10. Cross-Platform Testing

name: Cross-Platform Testing

on:
  push:
    branches:
      - main

jobs:
  cross-platform-test:
    runs-on: ${{ matrix.os }}

    strategy:
      matrix:
        os: [ubuntu-latest, windows-latest, macOS-latest]

    steps:
    - name: Checkout code
      uses: actions/checkout@v2

    - name: Run Tests on ${{ matrix.os }}
      run: |
        if [ "$os" = "ubuntu-latest" ]; then
          # Run tests on Ubuntu
        elif [ "$os" = "windows-latest" ]; then
          # Run tests on Windows
        elif [ "$os" = "macOS-latest" ]; then
          # Run tests on macOS
        fi

This workflow tests your code on multiple operating systems (Ubuntu, Windows, and macOS) when changes are pushed to the main branch.

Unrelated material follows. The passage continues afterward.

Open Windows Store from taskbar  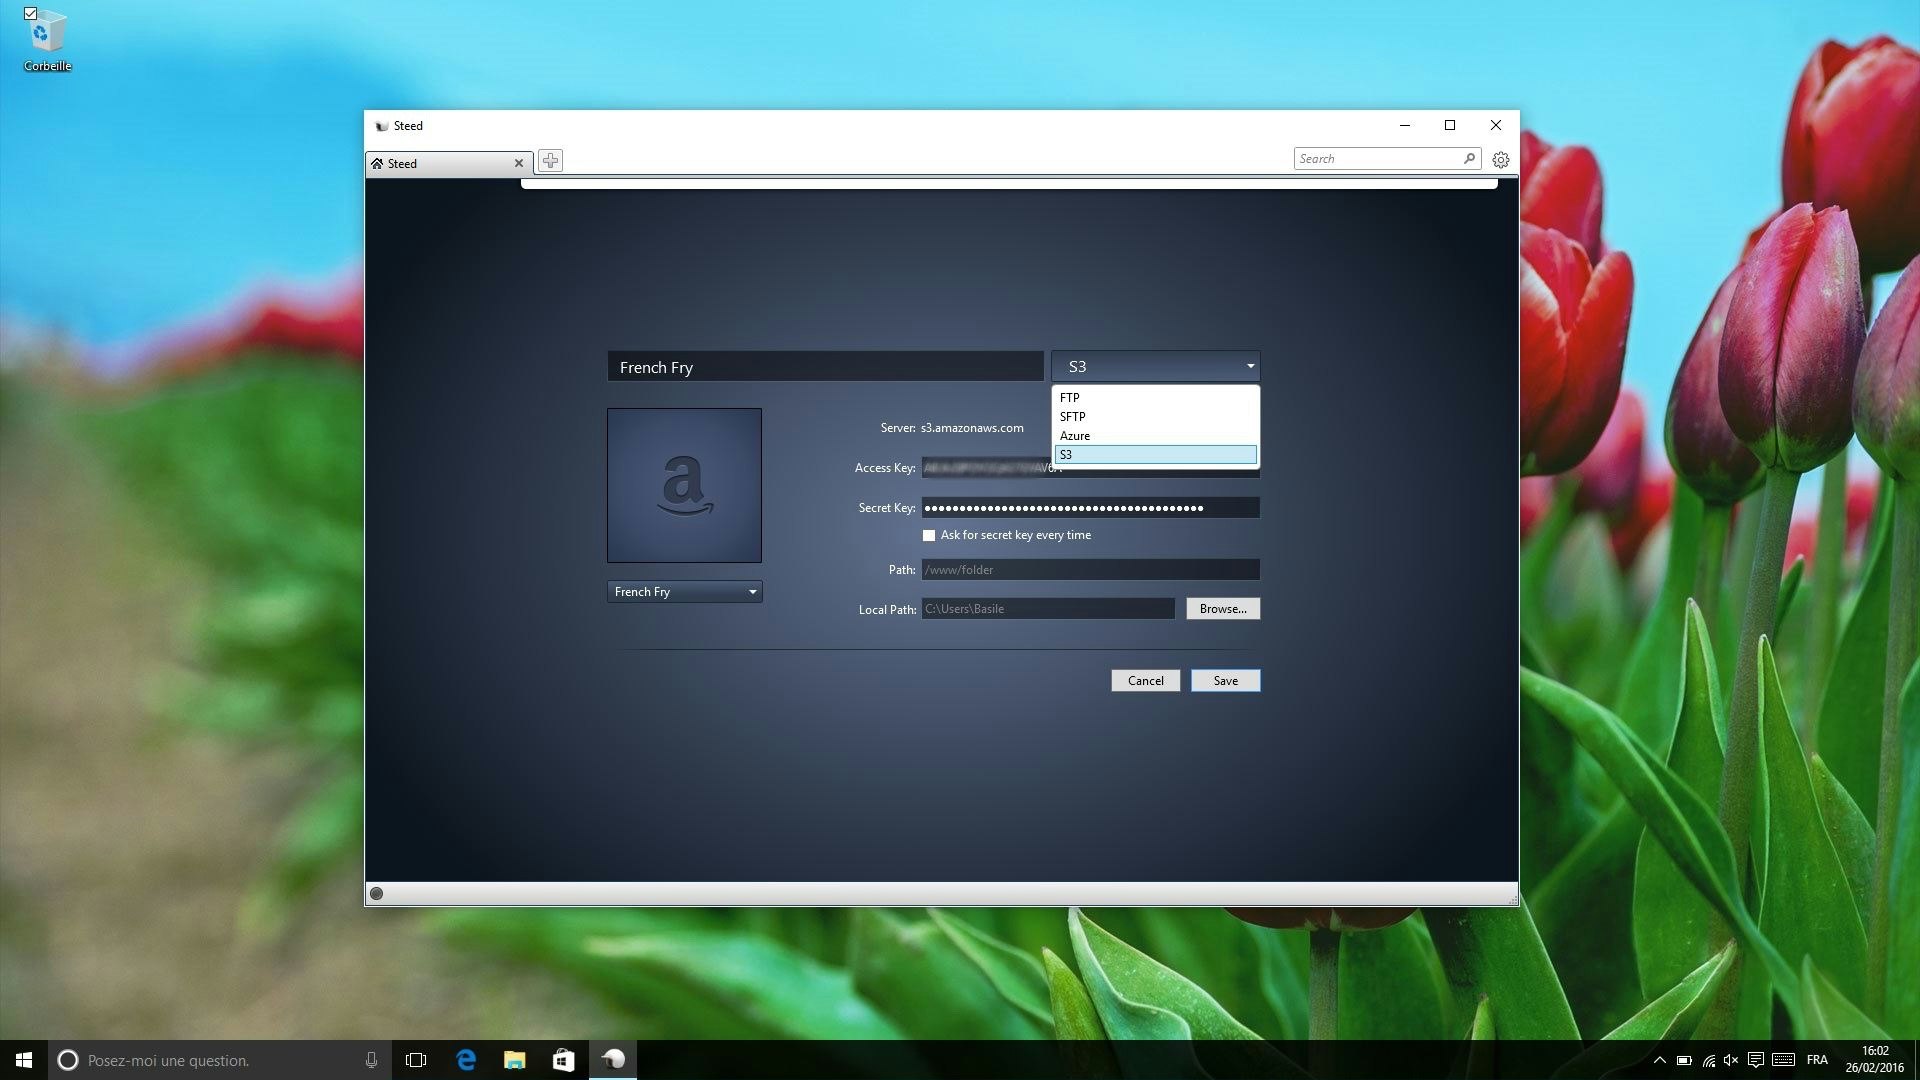click(563, 1060)
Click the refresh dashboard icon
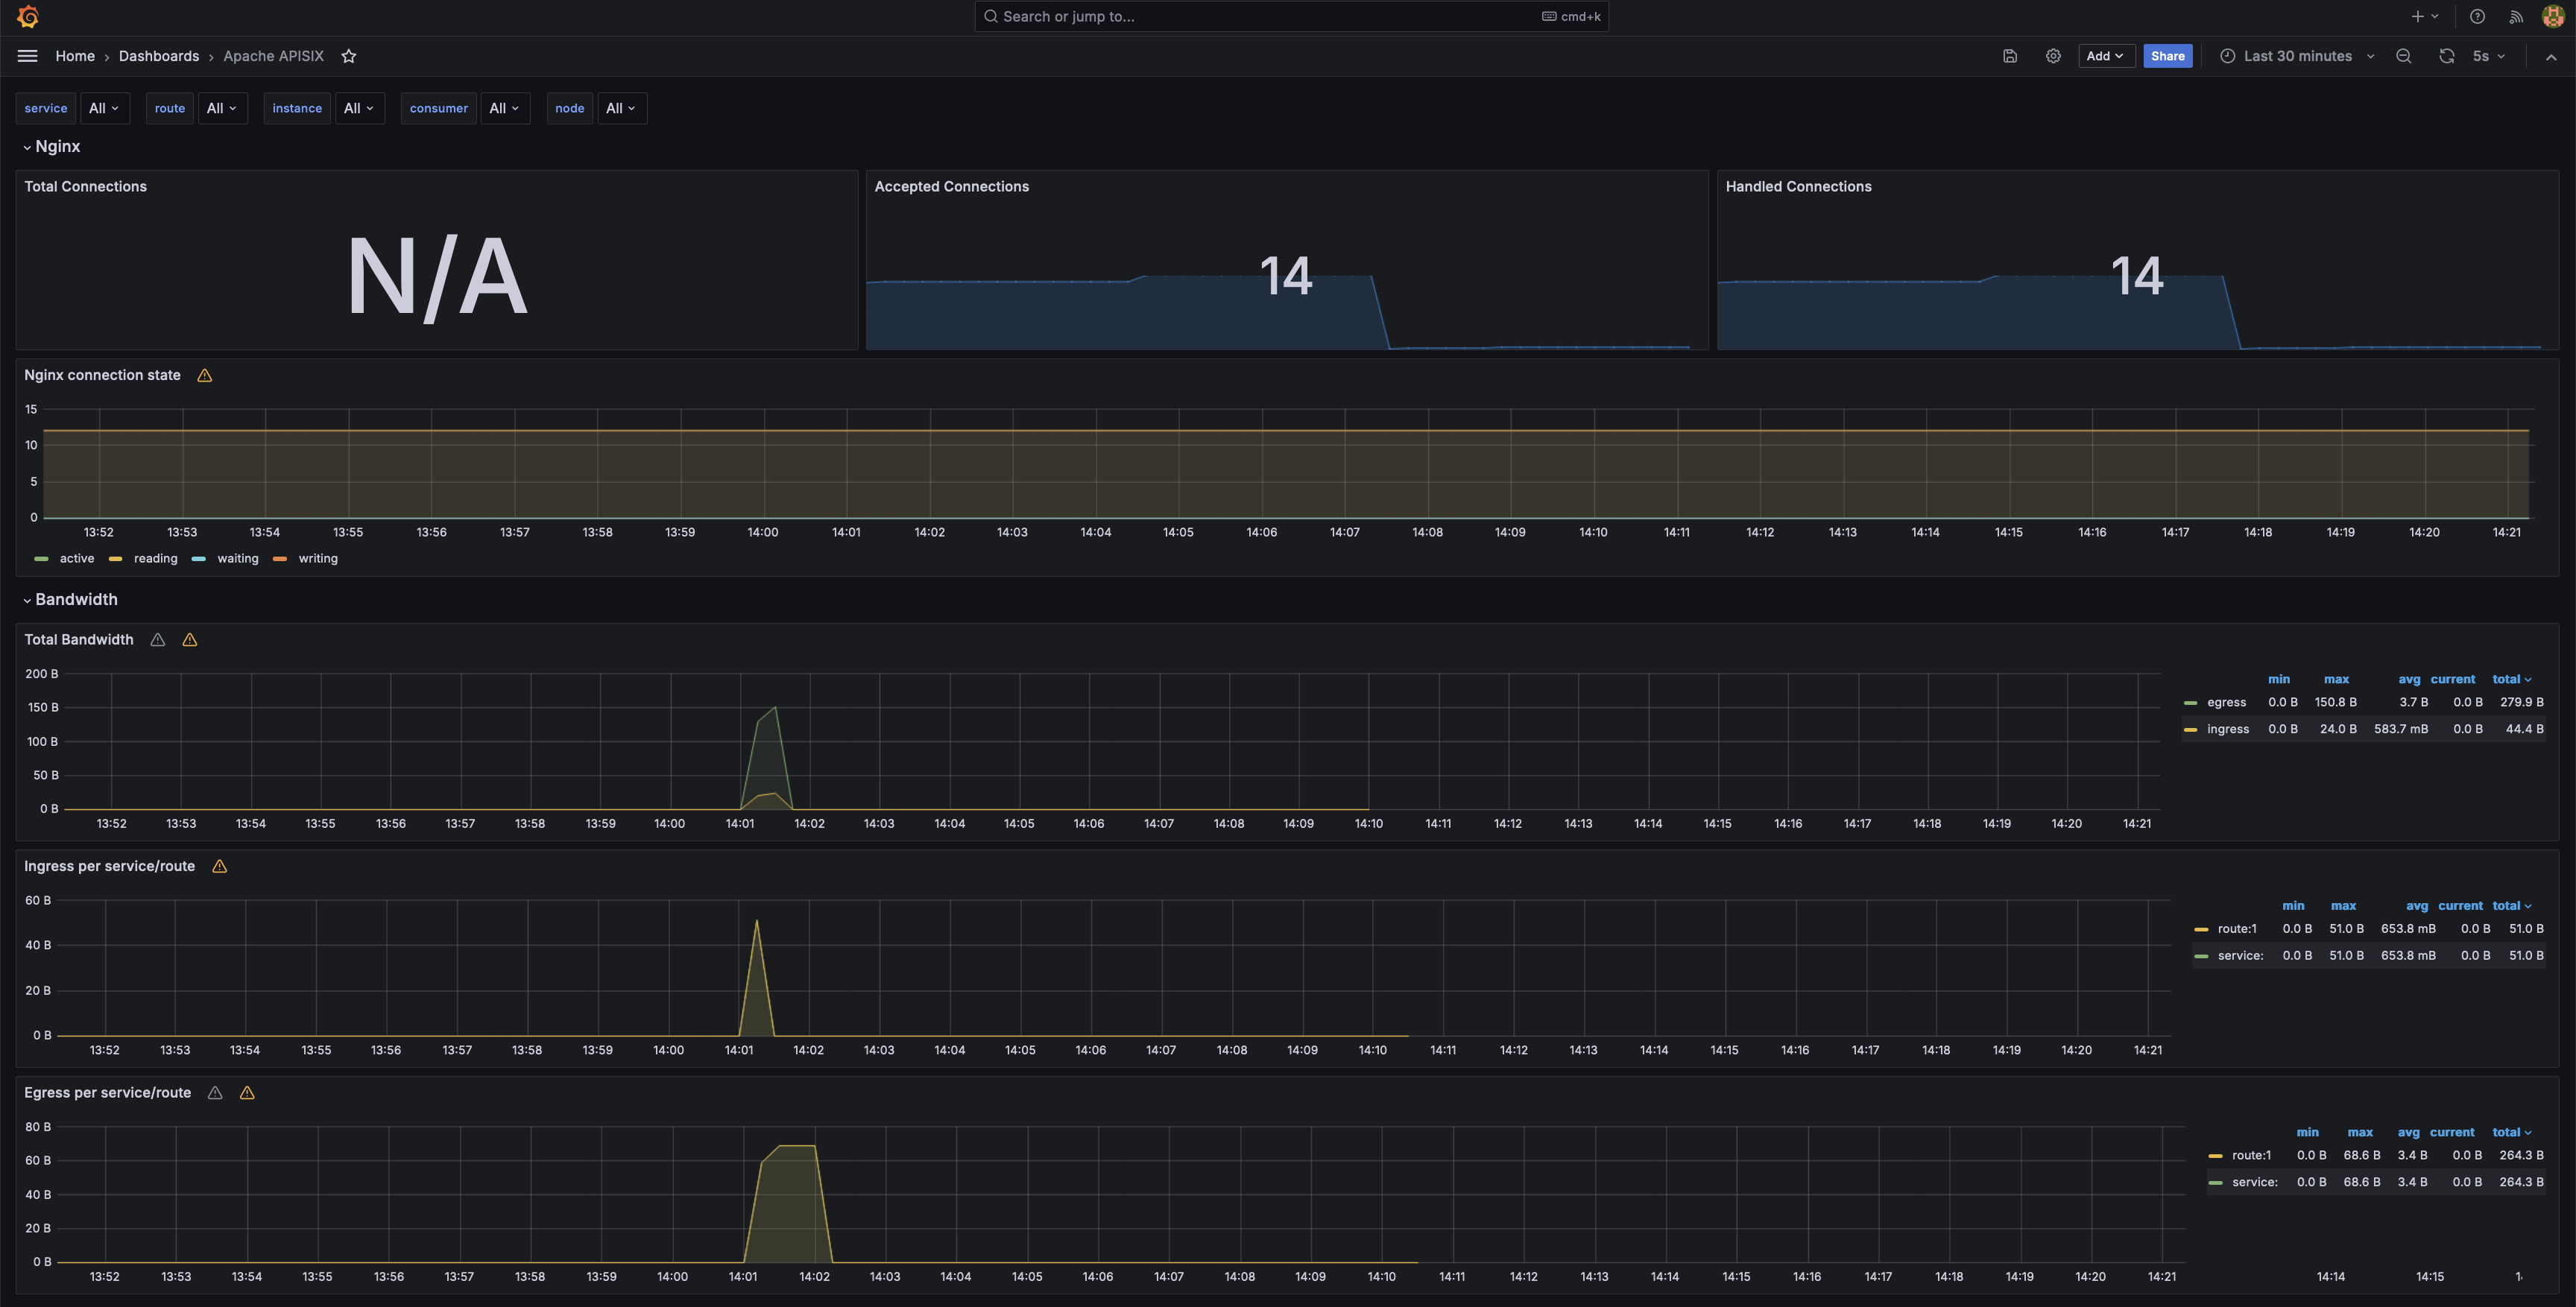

Feel free to adapt these examples to your specific project requirements by customizing the steps, scripts, and event triggers in your GitHub Actions workflows.

Test your code on multiple operating systems, such as Windows, macOS, and Linux, to ensure compatibility.

Conclusion

GitHub Actions is a powerful automation tool that can streamline your software development workflows. By setting up workflows and using action examples like those mentioned in this tutorial, you can automate tasks, improve code quality, and enhance collaboration among your development team. Explore and customize GitHub Actions to meet your specific project requirements and make your development process more efficient and reliable.